One November evening in 2016, India’s prime minister shocked his nation with a surprise announcement to pull much of the country’s high-value currency notes out of circulation.
As much as $320 billion in money was impacted immediately. The goal was to jump-start a shift toward a cashless society with digital payments.
When the dust settled, very few of the canceled notes were ever actually turned in, and digital payments didn’t take off as intended.
But what the government couldn’t achieve, the pandemic did. Digital transactions in India reached their highest level ever in July due to two unavoidable effects of the pandemic:
No. 1: Social distancing and shelter-in-place orders have driven the use of digital banking and triggered a huge surge in e-commerce.
No. 2: Consumers are concerned about handling physical currency that may be contaminated with the coronavirus.
And it’s not just India.
Countries around the world are experiencing a sharp increase in digital transactions thanks to the pandemic:
- Millions of new users have downloaded popular peer-to-peer payment apps just in the past couple months. According to Apptopia, net new installs were up 38% just in May compared to last year.
- PayPal Holdings Inc.’s (Nasdaq: PYPL) digital wallet Venmo processed $37 billion in payments in the last quarter, a 52% increase from last year.
- Square Inc.’s (NYSE: SQ) mobile payment platform Cash App saw gross profits surge 167% from last year during the most recent quarter. Electronic deposits of government stimulus checks also provided a boost to results.

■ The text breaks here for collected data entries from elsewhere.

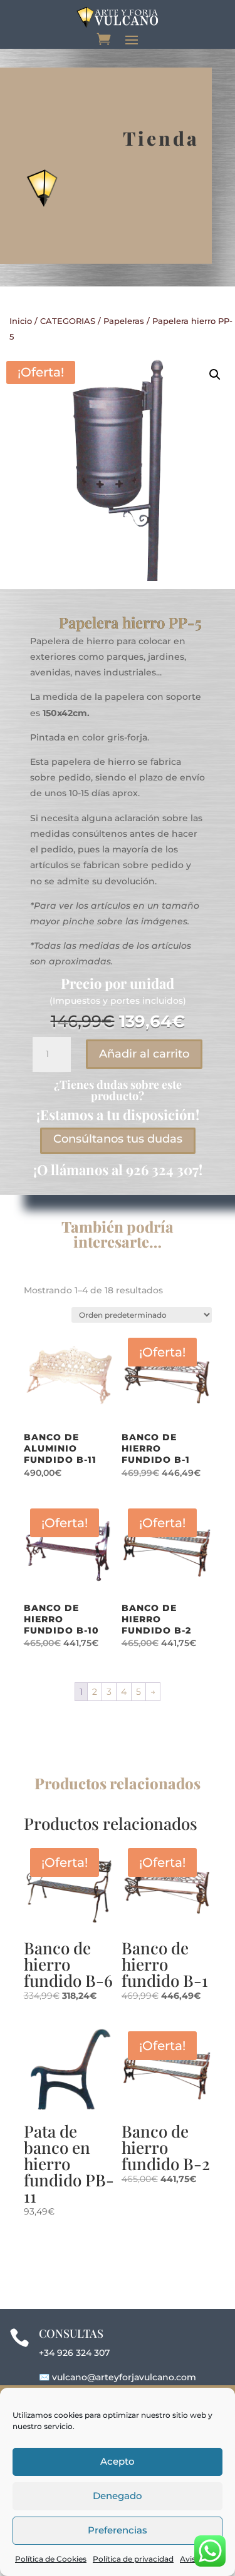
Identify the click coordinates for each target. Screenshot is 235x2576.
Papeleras (123, 321)
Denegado (117, 2496)
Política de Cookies (50, 2558)
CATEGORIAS (67, 321)
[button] (215, 374)
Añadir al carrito (144, 1054)
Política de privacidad (133, 2558)
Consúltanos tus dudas (117, 1139)
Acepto (117, 2461)
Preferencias (117, 2530)
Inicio (20, 321)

But this isn’t merely a temporary blip that will reverse itself once the pandemic abates. PayPal executives even went so far as to say that the “death of cash” was upon us, given the trends being driven by the crisis.
Just as Ted and I have shown you many times recently, including in one article last week … the pandemic is merely accelerating trends that were already in place.

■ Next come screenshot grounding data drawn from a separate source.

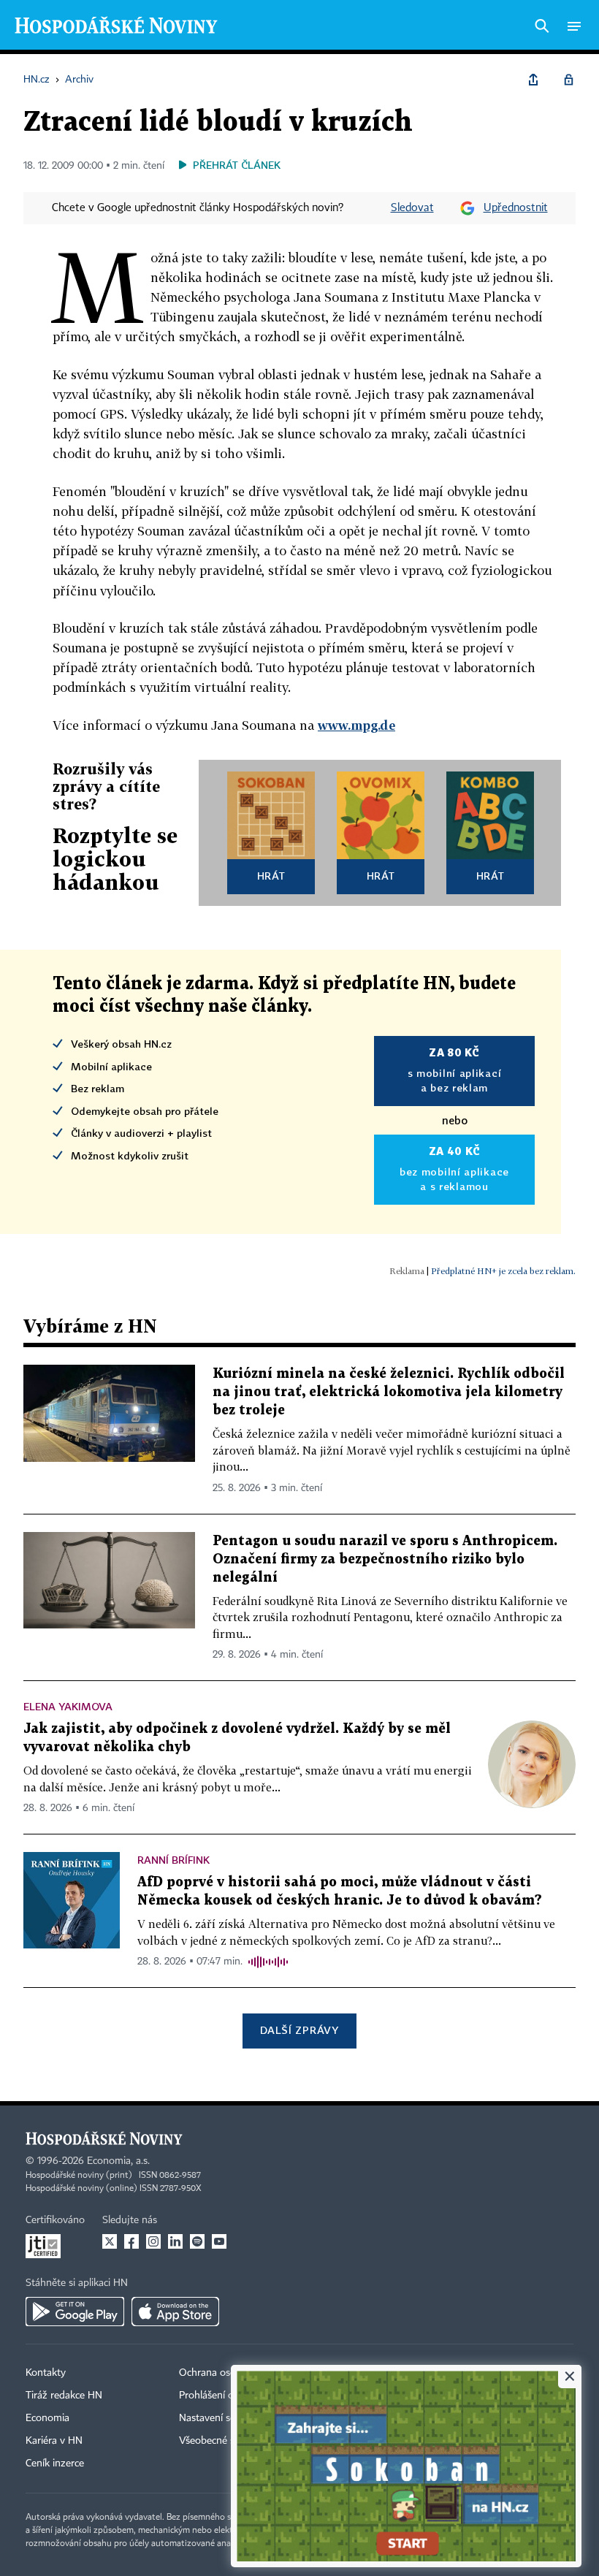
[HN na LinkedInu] (175, 2241)
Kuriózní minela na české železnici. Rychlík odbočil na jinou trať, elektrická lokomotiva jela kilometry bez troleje (389, 1392)
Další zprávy (299, 2030)
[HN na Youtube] (219, 2241)
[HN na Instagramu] (153, 2241)
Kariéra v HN (54, 2441)
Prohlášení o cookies (224, 2395)
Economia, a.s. (118, 2161)
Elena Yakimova (67, 1706)
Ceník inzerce (55, 2463)
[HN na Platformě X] (109, 2241)
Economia (47, 2418)
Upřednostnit (516, 208)
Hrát (271, 875)
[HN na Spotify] (197, 2241)
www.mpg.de (356, 725)
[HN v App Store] (175, 2311)
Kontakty (46, 2373)
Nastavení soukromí (223, 2418)
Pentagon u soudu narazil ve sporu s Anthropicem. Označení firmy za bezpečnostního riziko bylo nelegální (385, 1559)
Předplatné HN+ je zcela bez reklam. (503, 1270)
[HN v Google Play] (75, 2311)
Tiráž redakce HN (64, 2395)
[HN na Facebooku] (131, 2241)
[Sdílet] (533, 79)
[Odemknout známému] (568, 79)
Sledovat (412, 208)
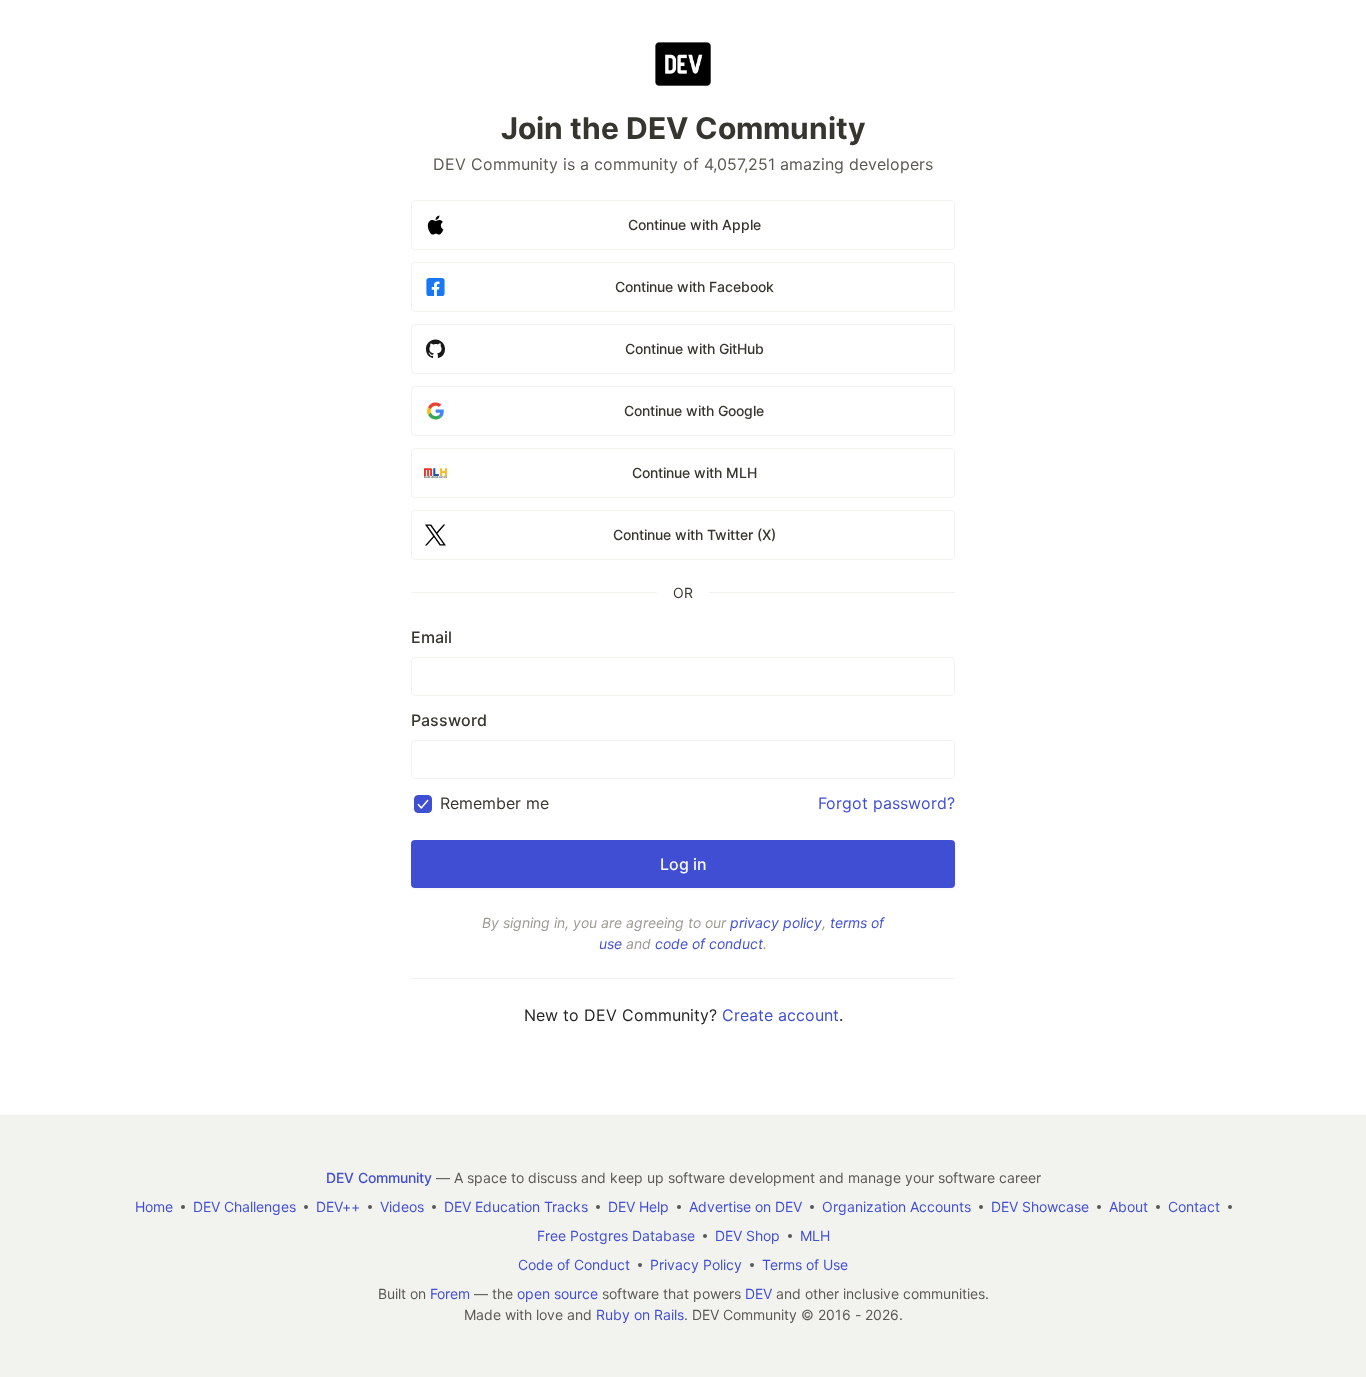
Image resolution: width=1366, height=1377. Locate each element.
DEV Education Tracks (516, 1206)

By spotting those opportunities along with ideas on how to play them, Bauman Daily recommendations have delivered gains of 43%, 42% and 50% just in the past several months.
And here is yet another opportunity to reap substantial gains…
The Death of Cash
Digital payments have numerous advantages over cash transactions.
But it really comes down to cost and accuracy.
From a cost standpoint, it costs money to print money and checks. There are also expenses to manually send and process a check. And digital transactions allow for real-time tracking of cash flow and expenses.
In terms of accuracy, check processing requires accounting reconciliation to confirm the figures are correct. That often turns into a costly manual process instead of an automated solution.
That’s downright archaic by today’s standards.
Due to these benefits, the value of digital payment transactions across the world is expected to swell to $6.7 trillion in just three years … a gain of 63% from last year:
Yet those forecasts don’t even include the impact from the pandemic, where the digital boost has been an absolute profit windfall for companies providing these services.
You gain exposure to companies providing digital payments with the ETFMG Prime Mobile Payments ETF (NYSE: IPAY) to profit from this boom today.
You can also find a few exchange-traded funds (ETFs) touting exposure to “fintech,” or financial technology. That’s a broad term that captures digital payments, but other financial services as well.
But IPAY is the only ETF focusing solely on the digital payments industry … the segment that benefits the most from the lightning fast shift toward a cashless society.